I could blog so much more, but that is a good start. I hope that someone out there can at least tell me I am not alone. rolleyes

Veteran Member

Date Joined May 2007
Total Posts : 3715
   Posted 9/8/2009 12:25 PM (GMT -6)   
Hi stillswimmin,

Welcome to HealingWell and to the bipolar board. I hope you find the support and community you're looking for here.
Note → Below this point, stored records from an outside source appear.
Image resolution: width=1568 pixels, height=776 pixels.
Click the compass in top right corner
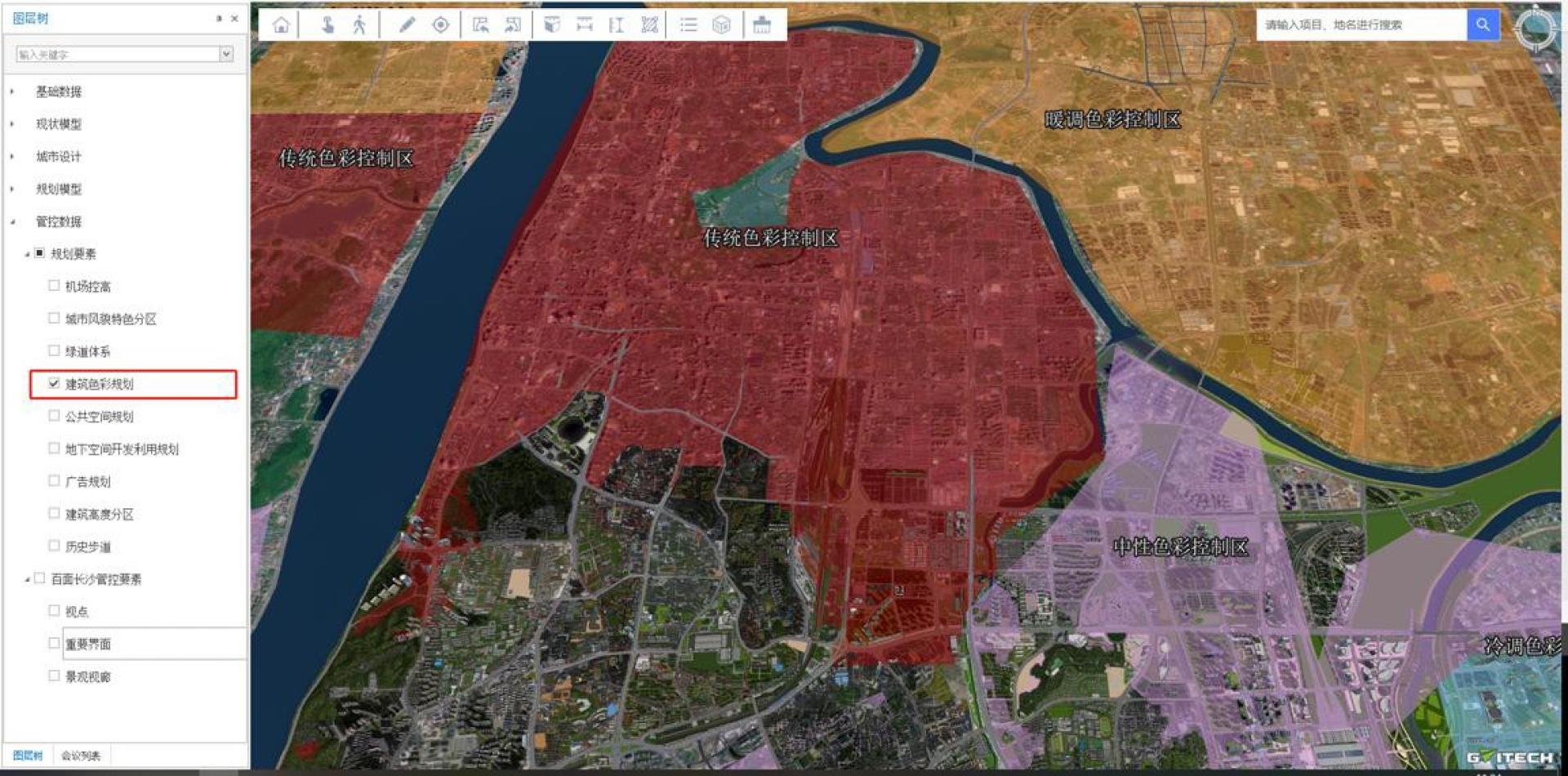[1535, 29]
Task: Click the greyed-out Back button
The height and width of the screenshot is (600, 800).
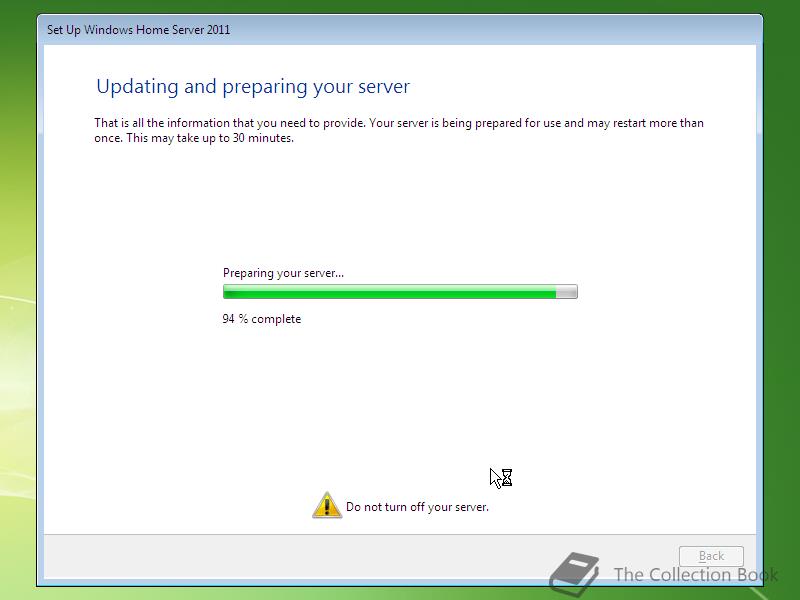Action: pos(711,556)
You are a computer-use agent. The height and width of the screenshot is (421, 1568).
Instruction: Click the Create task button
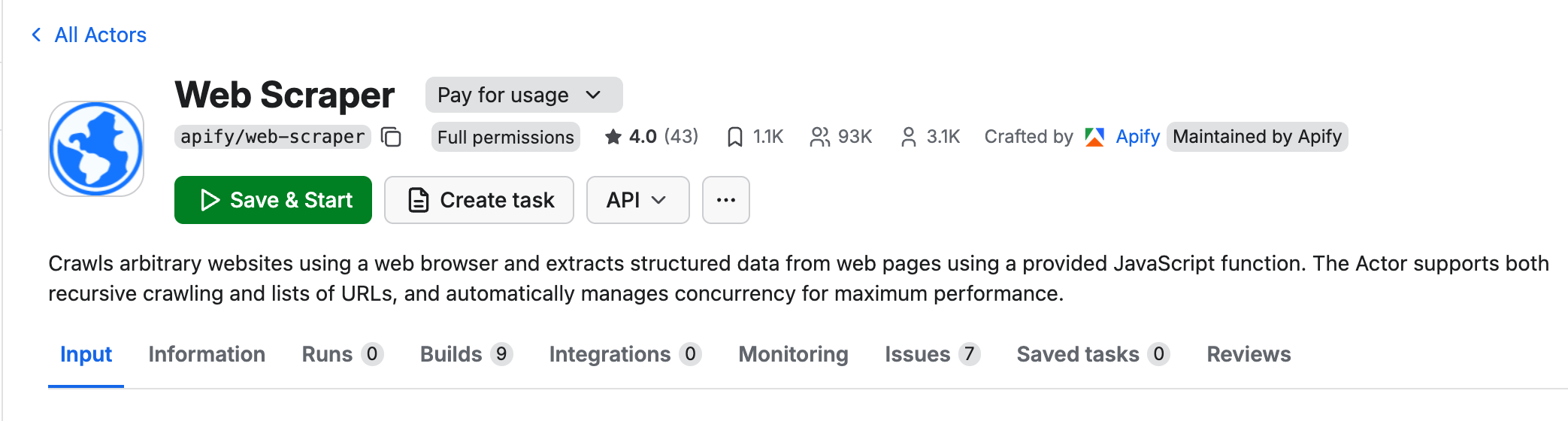479,200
I'm sorry you've suffered so with your ex. Bipolar affects all people differently, and it sounds like your ex has made it very hard for you. I hope you and your kids are in therapy. They deserve to have that support.

Good luck,
Co-Moderator, Bipolar Forum
Bipolar II

Regular Member

Date Joined Dec 2007
Total Posts : 369
   Posted 9/8/2009 6:11 PM (GMT -6)   
Divorce is terrible anyway...but to throw in bipolar with it, I bet that was rough. I feel for your boys, I hope you have them in some sort of therapy to help deal with having a bipolar parent. I think it would definitley help.
"Just because you're in the driver's seat, doesn't mean
you have to run people over." ~ Fred Pausch

Regular Member

Date Joined Dec 2008
Total Posts : 76
   Posted 9/8/2009 7:24 PM (GMT -6)   
Dear stillswimmin,
You are far from alone, although I know how isolating having a BP husband can feel. yeah
I am so sorry for the pain you are going through, but in my opinion, you did the right thing by removing yourself and your children from a toxic environment.  I'm sure it was not an easy decision, and one you were finally forced to take.  Very familiar with young children 'triggering' bipolar reactions as my husband has the same triggers, and more...I have been with him for 13 yrs and we have 2 wonderful children, and I doubt 1 day goes by that I don't worry about what kind of mood he'll arrive home in, or how his episodes affect them, as I know they affect me deeply.  I was wondering if your husband was on medications or seeing a dr/therapist?  Mine is on meds and sees his psychiatrist once every 3 months, but he still has problems.  His BP diagnosis came with a myriad of other disorders, the least of which is his sleep disorder and as a result, his serious lack of zzzzz's.  I am a student nurse and have tried to absorb as much as humanly possible about this illness to try to help and support him, and at the same time minimize my own hurt, confusion, fears and disappointments.  I've seen a therapist for years on/off to try to find the support and ear that I need to try to understand 'the bipolar mind' and get through the rough times.
I came very close to leaving my husband with our 2 children last year.  I saw a divorce attorney and I was in a fog (likely the depression I was feeling at the time), even though I knew why I was doing it.  I guess we've been together so long and I do love him, but I wonder sometimes when enough is enough.
Bipolar diagnosis is so different for each person.  Many friends I have met on this board in the past manage it amazingly well for what they are suffering with.  Some don't try at all, or they definetely don't have the awareness, and those that they love get hurt over and over again.  Even someone suffering with BP would get tired of being hurt over and over again by someone they love.
It doesn't help that your ex is being so selfish and your children are suffering, as I know you are.  I just hope that he realizes what he is doing sooner rather than later, but I'm not sure what state of mind he is in.  Your children are lucky to have you, and I'm sure you will be the strong, unconditionally loving mother that they know.  There's a reason to stay strong, ya know?  But sometimes we need support and help too.
I'm here if you'd like to chat's hard to talk about with those who don't really understand.